What the task asks
List the material as numbered lines, starting at the line containing "Open the hamburger menu" and continuing through the end of the material. Leave out blank lines and pictures.

** BEGIN Stored records **

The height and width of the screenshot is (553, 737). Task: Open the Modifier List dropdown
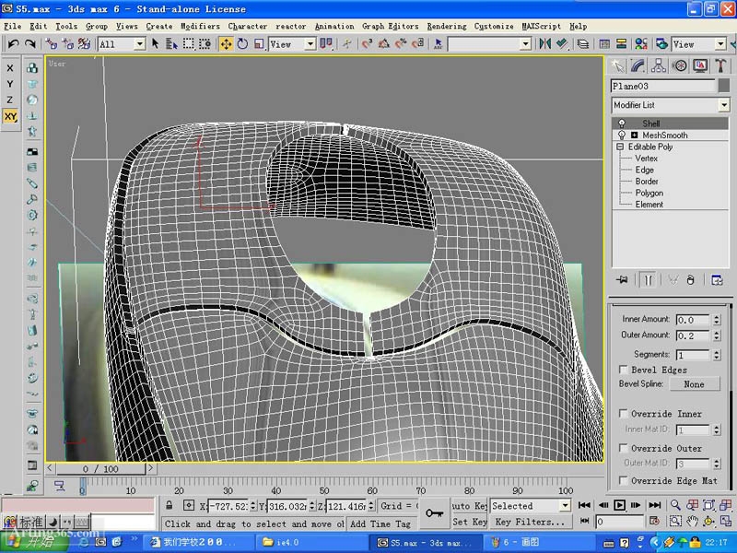point(725,104)
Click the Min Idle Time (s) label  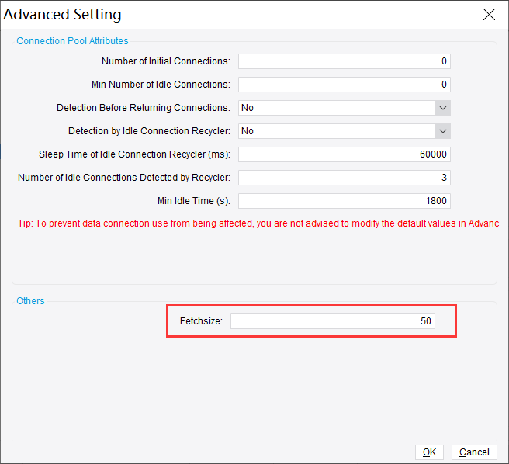(x=193, y=201)
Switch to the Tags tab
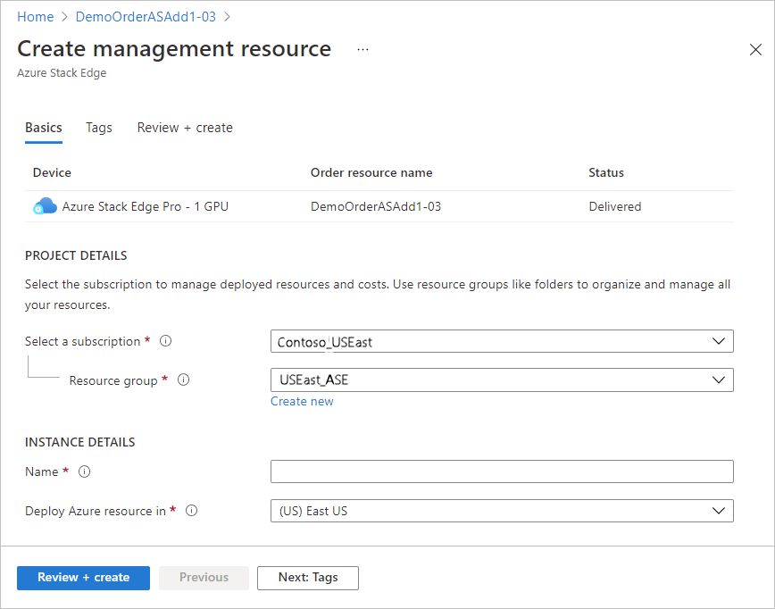Screen dimensions: 775x609 [99, 128]
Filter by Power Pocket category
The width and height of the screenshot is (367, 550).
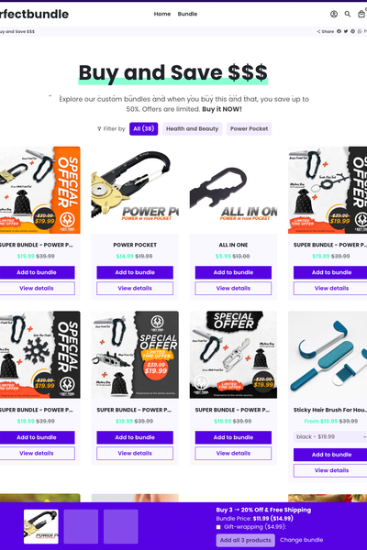click(x=249, y=128)
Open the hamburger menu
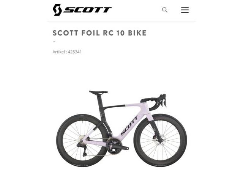Viewport: 243px width, 182px height. (x=185, y=10)
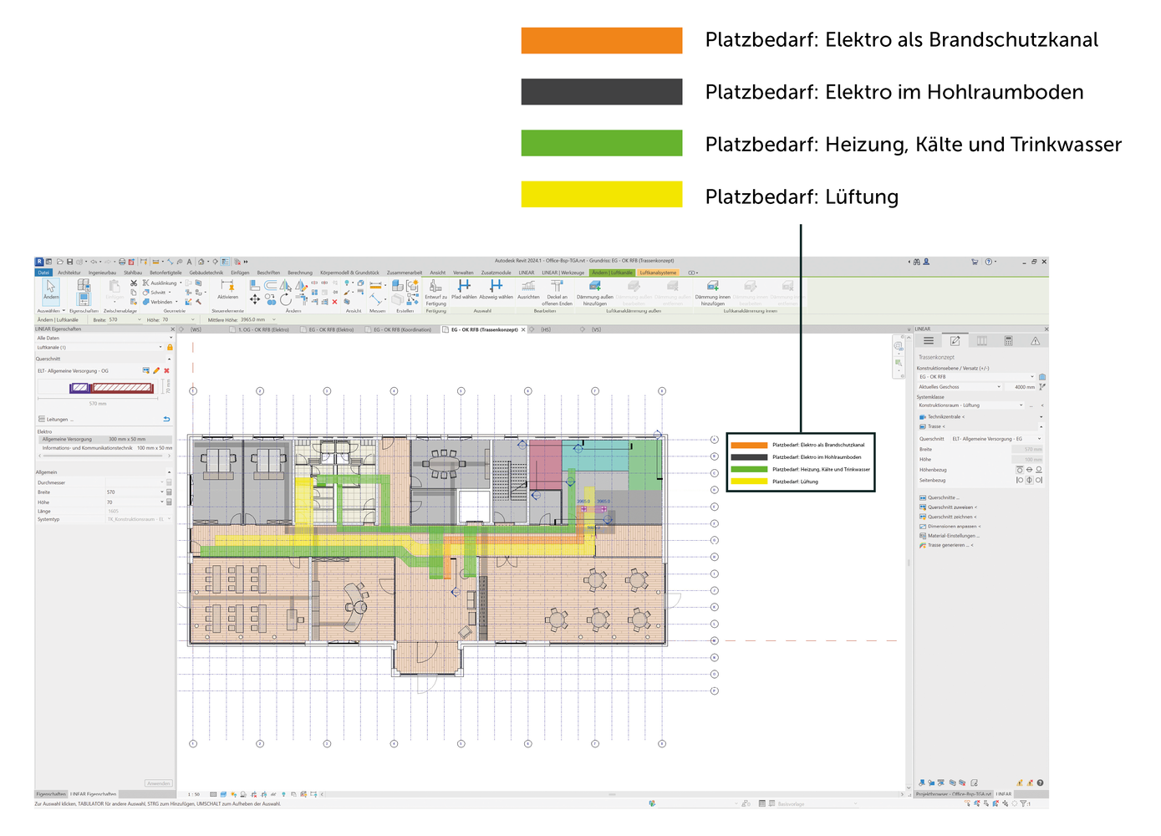This screenshot has width=1161, height=836.
Task: Open the Gebäudetechnik ribbon tab
Action: tap(206, 273)
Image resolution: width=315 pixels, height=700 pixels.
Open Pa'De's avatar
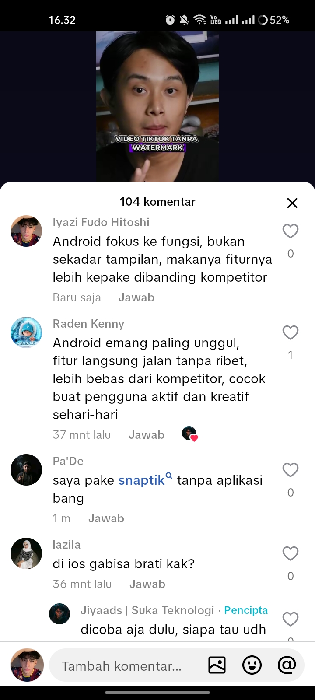26,470
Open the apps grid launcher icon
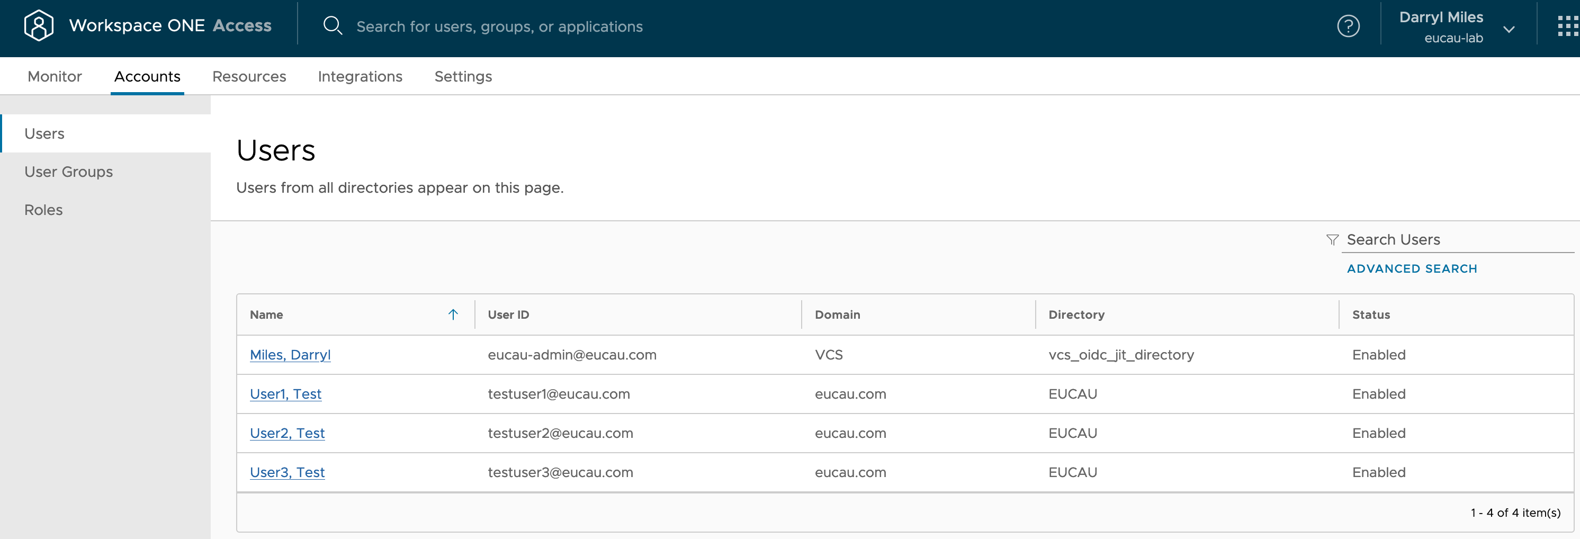The image size is (1580, 539). coord(1568,26)
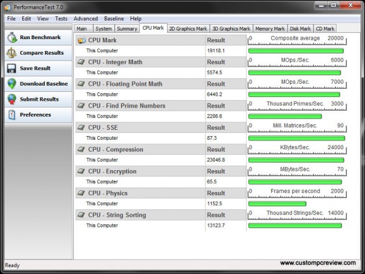Viewport: 365px width, 274px height.
Task: Click the Preferences clipboard icon
Action: pos(12,115)
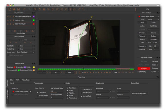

** END Stored records **

Answer to this exercise
1. Open the hamburger menu
2. Viewport: 243px width, 182px height. (x=185, y=10)
3. This screenshot has width=1161, height=836.
4. Task: Open the Gebäudetechnik ribbon tab
5. Action: tap(206, 273)
6. Image resolution: width=315 pixels, height=700 pixels.
7. Open Pa'De's avatar
8. 26,470
9. Open the apps grid launcher icon
10. The image size is (1580, 539). coord(1568,26)
11. Viewport: 365px width, 274px height.
12. Task: Click the Preferences clipboard icon
13. Action: pos(12,115)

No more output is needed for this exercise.